Pewnym zwycięstwem Liverpoolu FC zakończyło się środowe spotkanie tegorocznej Ligi Mistrzów z NK Maribor. The Reds pokonali rywali na Anfield Road 3:0. 

W pierwszej połowie żadnej z drużyn nie udało się pokonać bramkarza rywali. W drugiej połowie bramki dla gospodarzy strzelali Mohamed Salah, Emre Can oraz Daniel Sturridge.

„Cierpliwość zawsze jest bardzo ważnym czynnikiem w tym sporcie. Jeśli masz świetny początek meczu to życie staje się dla ciebie łatwiejsze, ale jak nie poprowadzisz tego dobrze to problemy natychmiast do ciebie wracają. Każdy widział, że pierwsza połowa nie należała do tych najbardziej ekscytujących w futbolu. Była bardzo trudna. Spodziewaliśmy się takiej strategii gry z ich strony. Gdyby wybrali inny wariant, na pewno byłoby to dla nas sporym zaskoczeniem. Wielu ich zawodników nie opuszczało własnego pola karnego i mieliśmy problem z tworzeniem sytuacji, dodatkowo przemieszczaliśmy się w złych kierunkach” – ocenił po spotkaniu trener gospodarzy Jurgen Klopp dla lfc.com

Manchester City ponownie lepszy od Napoli

Manchester City ponownie mierzył się z zespołem SSC Napoli. Tym razem podopieczni Pepa Guardioli pokonali włoską ekipę na Stadio San Paolo 4:2. 

Autorami trafień dla zespołu z angielskiej Premier League byli Nicolas Otamendi, John Stones, Sergio Aguero oraz Raheem Sterling. SSC Napoli odpowiedziało natomiast golami Lorenzo Insigne i Jorginho.
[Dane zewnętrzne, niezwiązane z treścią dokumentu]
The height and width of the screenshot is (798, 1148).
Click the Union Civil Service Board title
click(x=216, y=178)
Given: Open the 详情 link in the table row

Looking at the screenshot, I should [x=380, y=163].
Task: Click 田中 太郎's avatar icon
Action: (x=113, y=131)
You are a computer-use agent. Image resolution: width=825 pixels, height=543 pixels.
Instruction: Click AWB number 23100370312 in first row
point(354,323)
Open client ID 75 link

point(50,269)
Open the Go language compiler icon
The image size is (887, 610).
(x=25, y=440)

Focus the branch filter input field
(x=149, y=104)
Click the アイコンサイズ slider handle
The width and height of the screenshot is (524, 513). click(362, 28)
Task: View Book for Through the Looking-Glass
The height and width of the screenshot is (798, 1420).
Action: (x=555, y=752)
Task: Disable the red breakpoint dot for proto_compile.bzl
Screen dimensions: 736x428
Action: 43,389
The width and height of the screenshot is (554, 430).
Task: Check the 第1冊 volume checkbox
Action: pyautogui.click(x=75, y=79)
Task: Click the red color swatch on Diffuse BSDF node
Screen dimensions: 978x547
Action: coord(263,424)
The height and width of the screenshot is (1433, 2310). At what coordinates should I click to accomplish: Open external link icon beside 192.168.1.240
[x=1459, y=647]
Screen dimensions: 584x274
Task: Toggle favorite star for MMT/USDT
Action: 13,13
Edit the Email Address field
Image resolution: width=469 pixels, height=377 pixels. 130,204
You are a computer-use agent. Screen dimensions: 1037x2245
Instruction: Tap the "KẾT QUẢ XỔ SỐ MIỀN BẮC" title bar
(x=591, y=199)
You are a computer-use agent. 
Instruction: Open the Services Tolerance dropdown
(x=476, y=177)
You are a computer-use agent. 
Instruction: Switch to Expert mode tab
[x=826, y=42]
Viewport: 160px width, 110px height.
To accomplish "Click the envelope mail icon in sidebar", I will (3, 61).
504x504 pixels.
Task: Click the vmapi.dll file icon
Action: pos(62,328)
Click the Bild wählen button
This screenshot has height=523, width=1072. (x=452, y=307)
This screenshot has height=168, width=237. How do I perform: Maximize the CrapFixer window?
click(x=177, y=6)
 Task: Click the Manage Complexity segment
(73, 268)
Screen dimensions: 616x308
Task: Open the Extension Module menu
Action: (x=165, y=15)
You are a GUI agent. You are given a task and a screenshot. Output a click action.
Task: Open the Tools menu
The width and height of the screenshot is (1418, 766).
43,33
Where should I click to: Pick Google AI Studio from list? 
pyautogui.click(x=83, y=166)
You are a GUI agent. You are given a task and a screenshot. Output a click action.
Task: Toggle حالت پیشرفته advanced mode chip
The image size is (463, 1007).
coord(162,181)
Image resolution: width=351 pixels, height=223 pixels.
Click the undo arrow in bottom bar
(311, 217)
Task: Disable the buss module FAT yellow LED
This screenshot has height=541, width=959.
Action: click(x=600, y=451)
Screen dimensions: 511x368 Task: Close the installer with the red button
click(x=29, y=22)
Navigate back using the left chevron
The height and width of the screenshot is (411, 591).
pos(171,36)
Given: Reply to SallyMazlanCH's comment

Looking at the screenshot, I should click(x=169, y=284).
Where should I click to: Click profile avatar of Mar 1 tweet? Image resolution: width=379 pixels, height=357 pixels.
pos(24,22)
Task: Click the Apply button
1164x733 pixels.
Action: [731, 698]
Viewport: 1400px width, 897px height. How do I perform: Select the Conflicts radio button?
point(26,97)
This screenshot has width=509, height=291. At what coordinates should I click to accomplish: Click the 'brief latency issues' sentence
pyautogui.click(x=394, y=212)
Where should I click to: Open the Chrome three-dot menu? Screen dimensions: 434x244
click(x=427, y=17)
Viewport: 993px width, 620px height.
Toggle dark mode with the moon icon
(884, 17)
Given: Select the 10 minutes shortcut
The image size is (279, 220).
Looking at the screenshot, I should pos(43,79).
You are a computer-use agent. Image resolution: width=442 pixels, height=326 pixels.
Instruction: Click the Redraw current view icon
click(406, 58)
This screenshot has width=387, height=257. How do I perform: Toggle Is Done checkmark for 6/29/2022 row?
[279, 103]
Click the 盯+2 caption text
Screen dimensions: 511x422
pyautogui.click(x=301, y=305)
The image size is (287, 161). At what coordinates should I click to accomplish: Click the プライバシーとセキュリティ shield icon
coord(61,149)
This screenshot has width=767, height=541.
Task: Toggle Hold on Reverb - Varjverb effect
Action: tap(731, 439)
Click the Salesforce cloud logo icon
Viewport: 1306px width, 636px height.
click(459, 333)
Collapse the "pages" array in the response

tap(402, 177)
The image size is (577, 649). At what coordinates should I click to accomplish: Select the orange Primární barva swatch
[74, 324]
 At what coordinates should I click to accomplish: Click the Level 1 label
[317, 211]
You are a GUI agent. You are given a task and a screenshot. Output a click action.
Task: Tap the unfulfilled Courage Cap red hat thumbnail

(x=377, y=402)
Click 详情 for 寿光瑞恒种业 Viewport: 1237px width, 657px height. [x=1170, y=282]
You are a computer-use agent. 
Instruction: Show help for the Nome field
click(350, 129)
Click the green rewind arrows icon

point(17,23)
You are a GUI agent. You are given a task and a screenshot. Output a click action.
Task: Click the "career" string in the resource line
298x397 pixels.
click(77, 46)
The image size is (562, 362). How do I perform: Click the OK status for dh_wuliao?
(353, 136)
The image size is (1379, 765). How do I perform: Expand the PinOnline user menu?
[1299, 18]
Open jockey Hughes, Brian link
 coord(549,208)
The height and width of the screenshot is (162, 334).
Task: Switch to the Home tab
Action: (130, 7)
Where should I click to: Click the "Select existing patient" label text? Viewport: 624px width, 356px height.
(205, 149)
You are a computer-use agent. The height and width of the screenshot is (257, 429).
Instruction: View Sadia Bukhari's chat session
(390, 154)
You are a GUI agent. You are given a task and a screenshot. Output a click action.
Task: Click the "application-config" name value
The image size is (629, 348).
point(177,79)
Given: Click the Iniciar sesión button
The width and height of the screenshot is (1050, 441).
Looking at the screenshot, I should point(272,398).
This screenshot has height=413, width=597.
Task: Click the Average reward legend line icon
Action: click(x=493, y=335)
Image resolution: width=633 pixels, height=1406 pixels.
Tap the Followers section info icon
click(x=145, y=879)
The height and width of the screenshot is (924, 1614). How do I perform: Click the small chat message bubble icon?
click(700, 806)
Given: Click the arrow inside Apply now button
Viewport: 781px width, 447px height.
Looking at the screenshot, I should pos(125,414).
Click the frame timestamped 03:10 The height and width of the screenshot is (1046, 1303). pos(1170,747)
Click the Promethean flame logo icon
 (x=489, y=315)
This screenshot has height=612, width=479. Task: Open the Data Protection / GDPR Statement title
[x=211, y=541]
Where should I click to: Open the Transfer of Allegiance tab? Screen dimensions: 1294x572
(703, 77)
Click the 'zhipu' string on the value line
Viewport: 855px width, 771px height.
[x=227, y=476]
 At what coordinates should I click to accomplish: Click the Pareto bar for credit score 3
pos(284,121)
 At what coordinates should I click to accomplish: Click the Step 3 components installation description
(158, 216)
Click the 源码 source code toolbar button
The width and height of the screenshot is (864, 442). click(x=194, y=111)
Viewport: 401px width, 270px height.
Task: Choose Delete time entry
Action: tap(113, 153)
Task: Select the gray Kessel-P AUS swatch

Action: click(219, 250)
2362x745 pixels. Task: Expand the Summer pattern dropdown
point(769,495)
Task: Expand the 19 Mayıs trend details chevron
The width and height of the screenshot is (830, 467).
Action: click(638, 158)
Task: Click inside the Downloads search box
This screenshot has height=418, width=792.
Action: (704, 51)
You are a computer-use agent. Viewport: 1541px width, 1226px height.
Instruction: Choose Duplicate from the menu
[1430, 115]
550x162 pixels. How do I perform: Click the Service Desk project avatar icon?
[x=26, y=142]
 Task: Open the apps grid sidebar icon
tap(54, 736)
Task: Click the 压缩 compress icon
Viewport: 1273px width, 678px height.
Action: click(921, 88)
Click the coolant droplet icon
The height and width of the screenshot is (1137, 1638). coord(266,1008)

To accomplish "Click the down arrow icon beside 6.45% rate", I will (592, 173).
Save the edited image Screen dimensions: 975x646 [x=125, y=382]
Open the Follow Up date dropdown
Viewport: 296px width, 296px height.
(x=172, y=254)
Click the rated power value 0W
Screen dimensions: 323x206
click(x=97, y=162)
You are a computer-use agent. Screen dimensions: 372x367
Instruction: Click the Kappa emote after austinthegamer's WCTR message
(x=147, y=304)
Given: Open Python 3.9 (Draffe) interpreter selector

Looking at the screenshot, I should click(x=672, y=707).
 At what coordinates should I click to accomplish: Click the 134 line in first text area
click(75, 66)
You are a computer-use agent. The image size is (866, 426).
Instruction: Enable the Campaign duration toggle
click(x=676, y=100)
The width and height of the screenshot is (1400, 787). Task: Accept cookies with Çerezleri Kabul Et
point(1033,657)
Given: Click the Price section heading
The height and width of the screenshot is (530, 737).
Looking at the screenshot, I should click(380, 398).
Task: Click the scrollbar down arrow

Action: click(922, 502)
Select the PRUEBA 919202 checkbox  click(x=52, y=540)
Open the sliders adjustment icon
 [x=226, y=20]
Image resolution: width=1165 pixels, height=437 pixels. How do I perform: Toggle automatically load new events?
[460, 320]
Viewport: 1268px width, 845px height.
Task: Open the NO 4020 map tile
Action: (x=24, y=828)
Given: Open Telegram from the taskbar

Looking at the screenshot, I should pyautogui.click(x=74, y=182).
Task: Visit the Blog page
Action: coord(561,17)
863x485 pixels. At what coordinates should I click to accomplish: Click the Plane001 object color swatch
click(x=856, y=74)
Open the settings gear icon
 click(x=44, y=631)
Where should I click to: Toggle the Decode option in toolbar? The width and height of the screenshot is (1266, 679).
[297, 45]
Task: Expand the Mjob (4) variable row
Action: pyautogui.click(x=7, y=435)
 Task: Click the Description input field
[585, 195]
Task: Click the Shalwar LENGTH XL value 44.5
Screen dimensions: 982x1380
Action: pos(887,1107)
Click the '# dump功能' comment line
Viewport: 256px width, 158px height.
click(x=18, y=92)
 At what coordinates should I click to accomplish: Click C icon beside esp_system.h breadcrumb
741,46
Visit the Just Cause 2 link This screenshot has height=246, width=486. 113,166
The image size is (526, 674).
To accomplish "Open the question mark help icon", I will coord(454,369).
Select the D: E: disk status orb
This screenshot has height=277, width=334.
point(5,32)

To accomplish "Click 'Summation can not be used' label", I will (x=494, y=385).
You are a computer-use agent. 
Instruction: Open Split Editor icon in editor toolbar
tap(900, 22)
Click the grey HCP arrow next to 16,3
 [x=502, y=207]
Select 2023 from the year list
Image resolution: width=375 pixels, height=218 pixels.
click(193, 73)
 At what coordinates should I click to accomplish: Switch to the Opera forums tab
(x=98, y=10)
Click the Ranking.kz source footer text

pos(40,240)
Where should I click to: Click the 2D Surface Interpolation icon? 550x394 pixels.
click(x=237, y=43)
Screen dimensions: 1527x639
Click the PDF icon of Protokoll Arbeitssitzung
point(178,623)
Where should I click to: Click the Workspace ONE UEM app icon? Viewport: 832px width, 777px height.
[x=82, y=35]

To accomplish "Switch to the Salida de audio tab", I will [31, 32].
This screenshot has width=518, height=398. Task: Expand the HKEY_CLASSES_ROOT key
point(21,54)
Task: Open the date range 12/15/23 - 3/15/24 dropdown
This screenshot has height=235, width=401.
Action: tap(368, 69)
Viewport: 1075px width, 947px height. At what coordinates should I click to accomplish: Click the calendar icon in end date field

Po czterech meczach w tegorocznej Lidze Mistrzów zespół The Citizens zajmuje pierwsze miejsce w grupie z dorobkiem 12. punktów. Podopieczni Pepa Guardioli tym samym są już pewni awansu do fazy pucharowej rozgrywek. 

Real rozbity na Wembley

Tottenham Hotspur w ramach rozgrywek fazy grupowej Ligi Mistrzów podejmował na Wembley Stadium zespół Realu Madryt. Spotkanie zakończyło się wygraną gospodarzy 3:0. 

Bohaterem spotkania był zawodnik Kogutów, Dele Alli. Anglik zdobył pierwszej dwie bramki dla swojej drużyny. Trzecią bramkę dla angielskiej drużyny strzelił Christian Eriksen. Honorową bramkę dla gości zdobył Cristiano Ronaldo.

„Przegraliśmy dzisiaj z lepszą ekipą, kropka, nie ma co tego roztrząsać. Trzeba to zaakceptować, gdy przeciwnik jest od ciebie lepszy. Próbowaliśmy, graliśmy, mieliśmy okazje, ale nie trafialiśmy i trzeba już pogodzić się, że jest po meczu oraz że tracimy do nich 3 punkty. Dzisiaj mieliśmy mały finał grupy i go przegraliśmy, tyle” –  stwierdził po meczu szkoleniowiec Królewskich Zinedine Zidane dla beIN Sports.